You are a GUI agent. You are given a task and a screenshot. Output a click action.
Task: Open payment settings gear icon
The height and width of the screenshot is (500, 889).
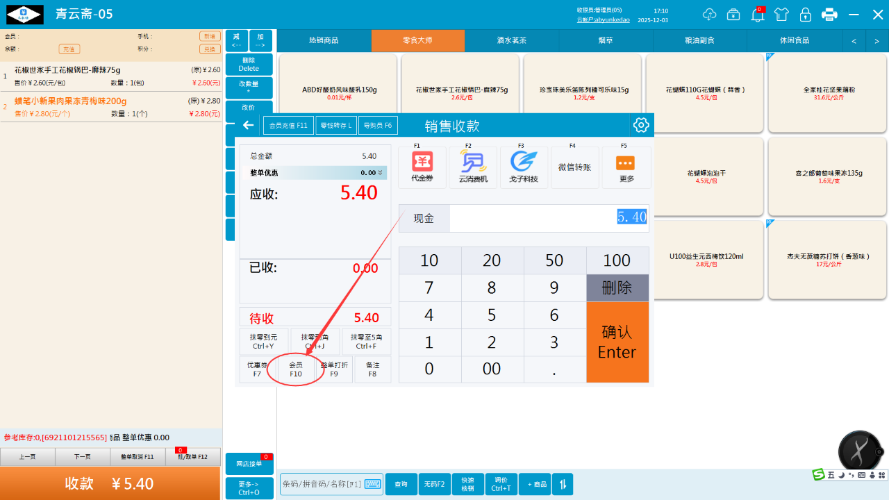pos(640,125)
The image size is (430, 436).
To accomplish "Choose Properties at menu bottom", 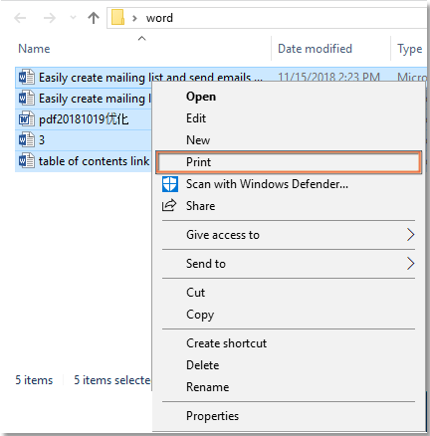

○ ○ ○ ○ ○ ○ ○

EXERCISE PROMPT:
Pictures in the records should not appear in your copy, but everything else must be transcribed exactly.

REPLY:
You are a GUI agent. You are given a task and a screenshot. Output a click action.
Task: Open payment settings gear icon
The height and width of the screenshot is (500, 889).
pos(640,125)
The image size is (430, 436).
To accomplish "Choose Properties at menu bottom", 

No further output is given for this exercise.